The open source implementation of the Open Privacy Preserving Record Linkage (OPPRL) protocol build on Spark.

Rationale

Privacy Preserving Record Linkage (PPRL) is crucial component to data de-identification systems. PPRL obfuscates identifying attributes or other sensitive information about the subjects described in the records of a dataset while still preserving the ability to link records pertaining to the same subject through the use of an encrypted token. This practice is sometimes referred to as "tokenization" and is one of the components of data de-identification.

The task of PPRL is to replace the attributes of a every record denoting Personally Identifiable Information (PII) with a token produced by a one-way cryptographic function. This prevents observers of the tokenized data from obtaining the PII. The tokens are produced deterministically such that input records with the same, or similar, PII attributes will produce an identical token. This allows practitioners to associate records across datasets that are highly likely to belong to the same data subject without having access to PII.

Tokenization is also used when data is shared between organizations to limit, or in some cases fully mitigate, the risk of subject re-identification in the event that an untrusted third party gains access to a dataset containing sensitive data. Each party produces encrypted tokens using a different secret key so that any compromised data asset is, at worst, only matchable to other datasets maintained by the same party. During data sharing transactions, a specific "transcode" data flow is used to re-encrypt the sender's tokens into ephemeral tokens that do not match tokens in any other dataset and can only be ingested using the recipients secret key. At no point in the "transcode" data flow is the original PII used.
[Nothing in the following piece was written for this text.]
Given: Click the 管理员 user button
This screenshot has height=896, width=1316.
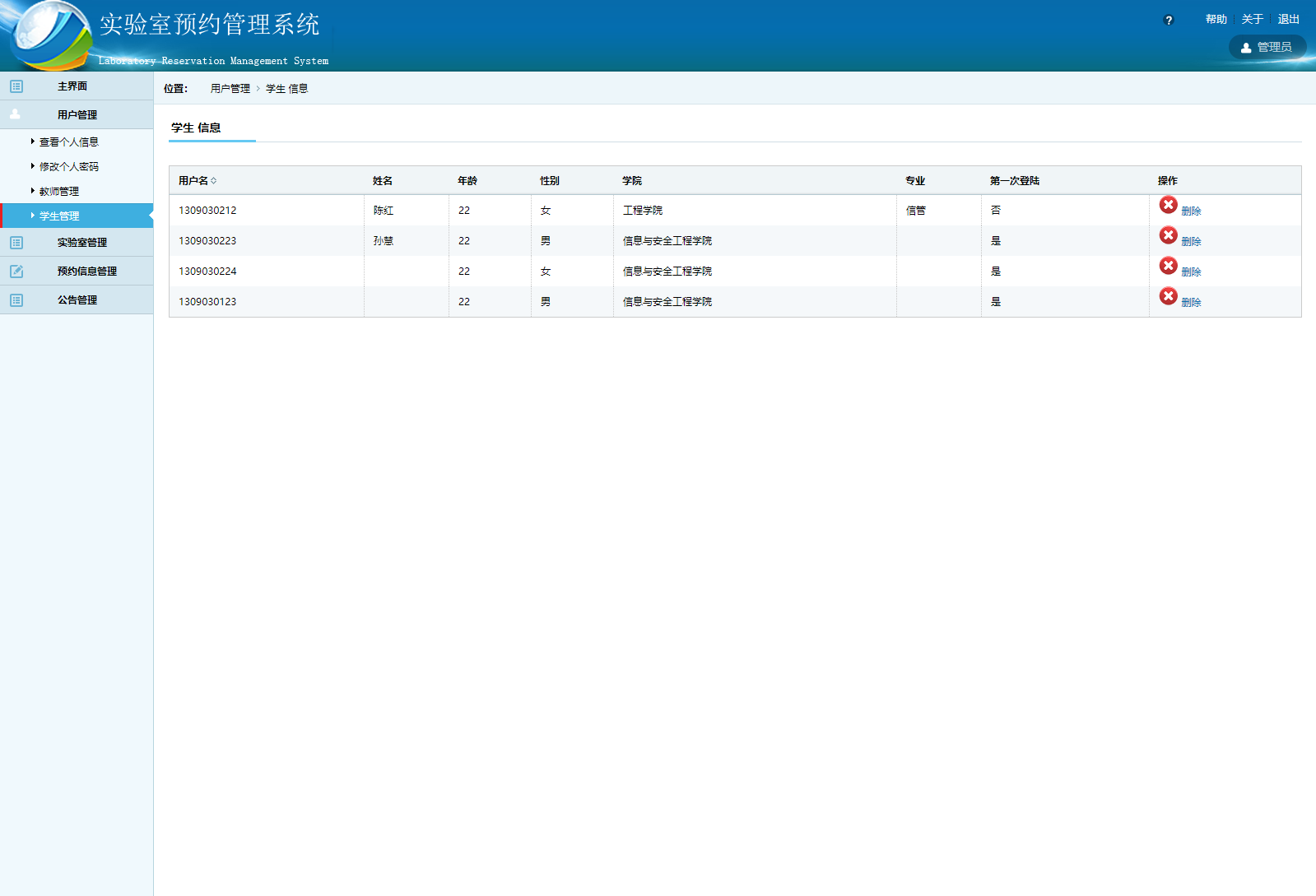Looking at the screenshot, I should point(1267,48).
The spindle-token is the canonical implementation of the Open Privacy Preserving Record Linkage (OPPRL) protocol. This protocol presents a standardized methodology for tokenization that can be implemented in any data system to increase interoperability. The spindle-token implementation is a python library that distributes tokenization workloads using apache Spark across multiple cores or multiple machines in a high performance computing cluster for efficient tokenization of any scale datasets.

The pre-v1.0 versions of this library were published under the name "carduus" and the deprecated APIs can be found here.

Getting Started

See the getting started guide on the project's web page for an detailed explanation of how spindle-token is used including example code snippets.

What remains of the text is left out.